A place where economics, financial markets, and real estate intersect.

Thursday, May 30, 2013

Morning Report. Fannie Mae comes back to Earth

Vital Statistics

Last Change Percent
S&P Futures  1652.6 5.6 0.34%
Eurostoxx Index 2807.2 20.6 0.74%
Oil (WTI) 92.59 -0.5 -0.58%
LIBOR 0.275 -0.001 -0.40%
US Dollar Index (DXY) 83.7 0.037 0.04%
10 Year Govt Bond Yield 2.14% 0.02%  
Current Coupon Ginnie Mae TBA 101.8 0.4
Current Coupon Fannie Mae TBA 100.8 -0.2
RPX Composite Real Estate Index 200.6 0.4
BankRate 30 Year Fixed Rate Mortgage 3.94

Markets are higher this morning in spite of a 5.2% sell-off in the Nikkei 225 last night. Q1 GDP was revised downward to 2.4% from 2.5%. Initial Jobless Claims rose to 354,000. Bonds and MBS are down small.

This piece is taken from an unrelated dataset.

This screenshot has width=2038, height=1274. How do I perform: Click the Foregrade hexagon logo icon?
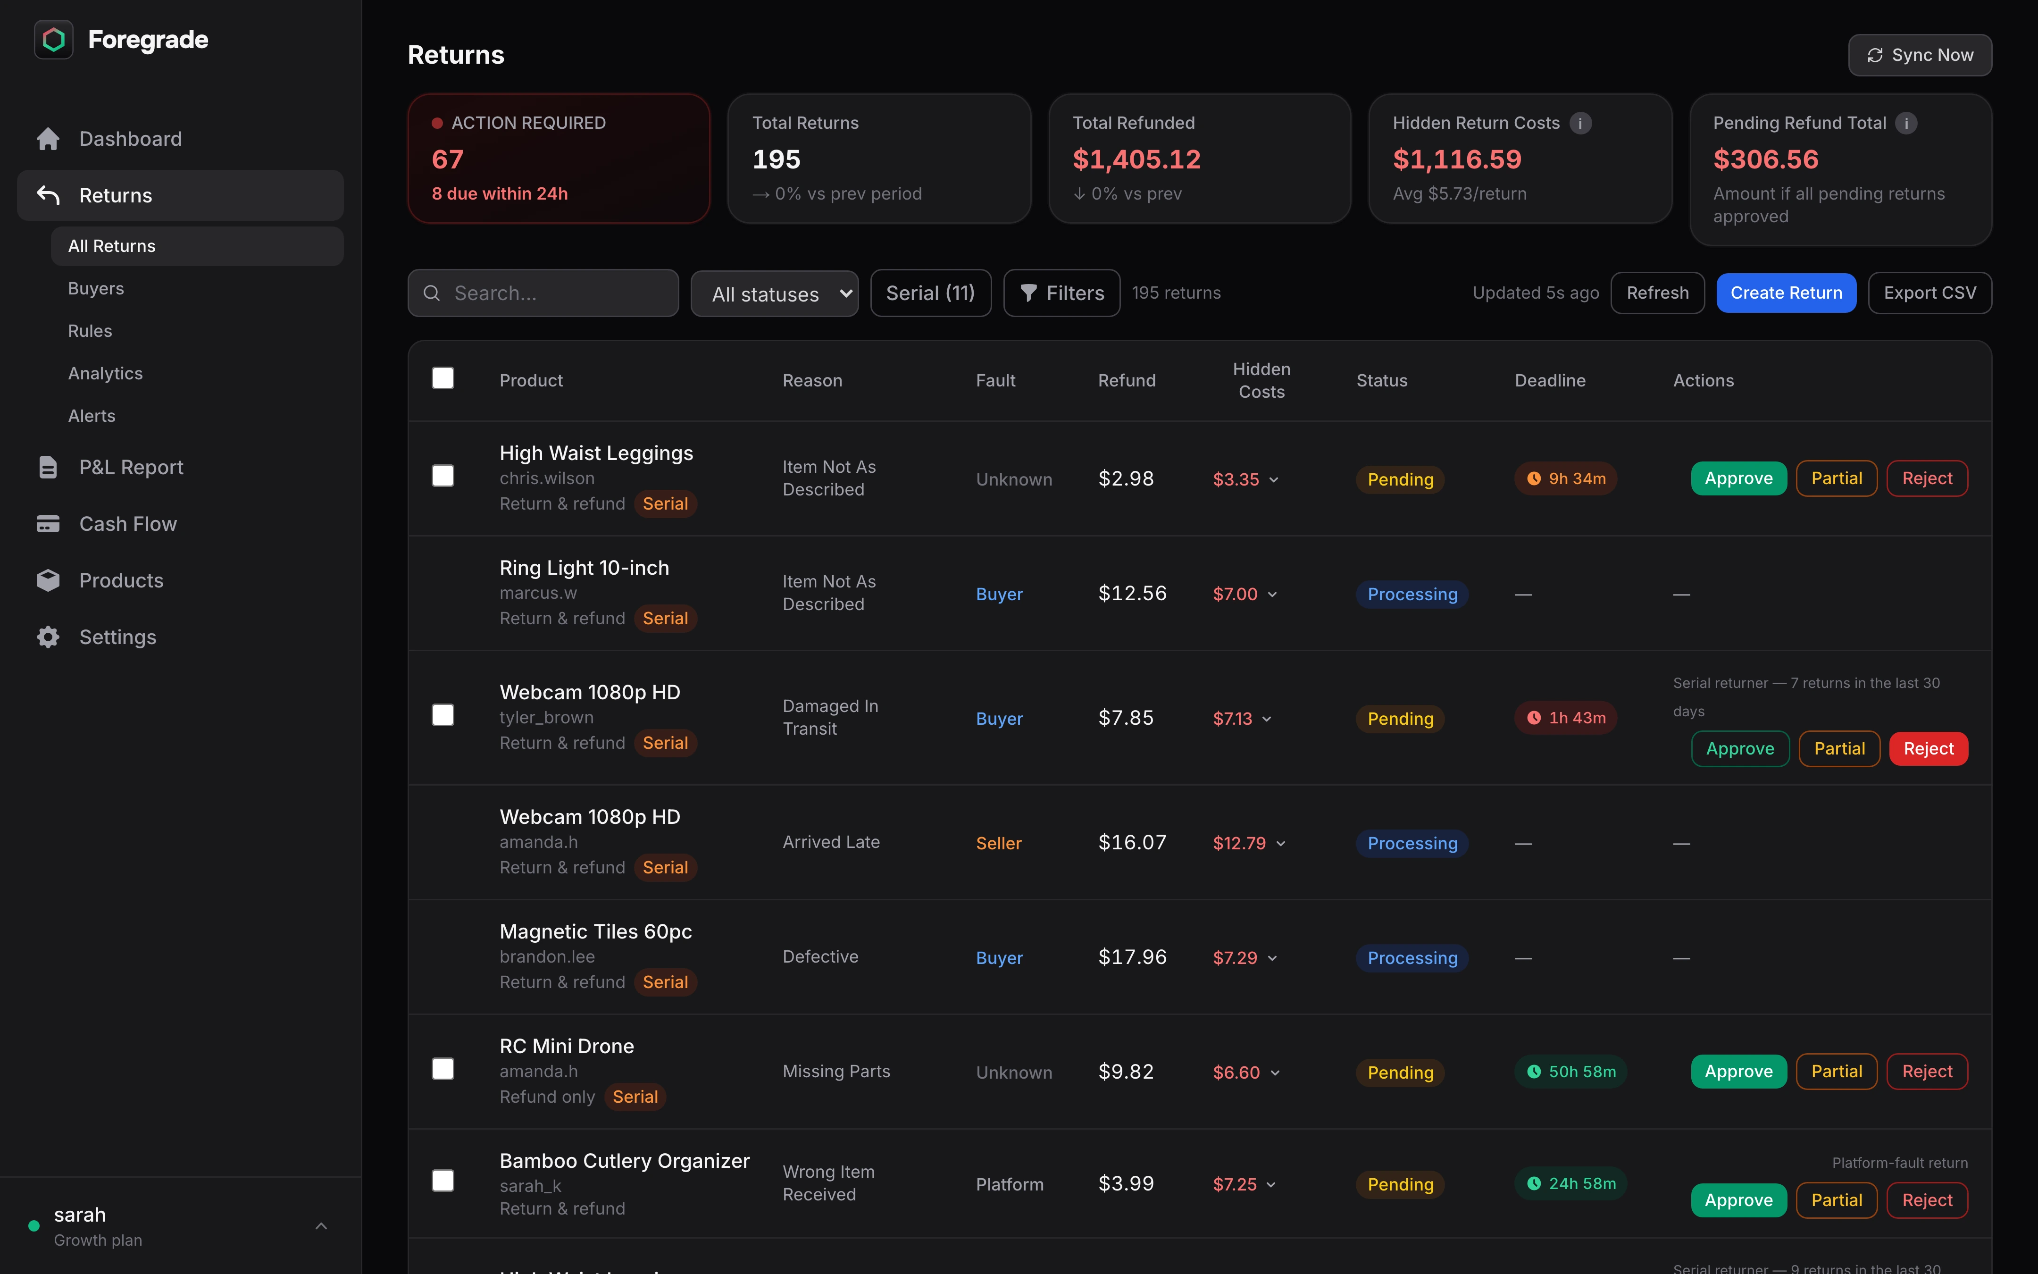(53, 40)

Yesterday was the first relatively stable day in the Treasury markets in quite some time, notwithstanding the major sell-off in early Asian trading yesterday morning. Today we are more or less in the same place. 

The CFPB has tweaked the Ability to Repay rule a tad, with new guidance for mortgage broker compensation and exempting small lenders that focus on low-income lending. These amendments will take effect Jan 1, 2014.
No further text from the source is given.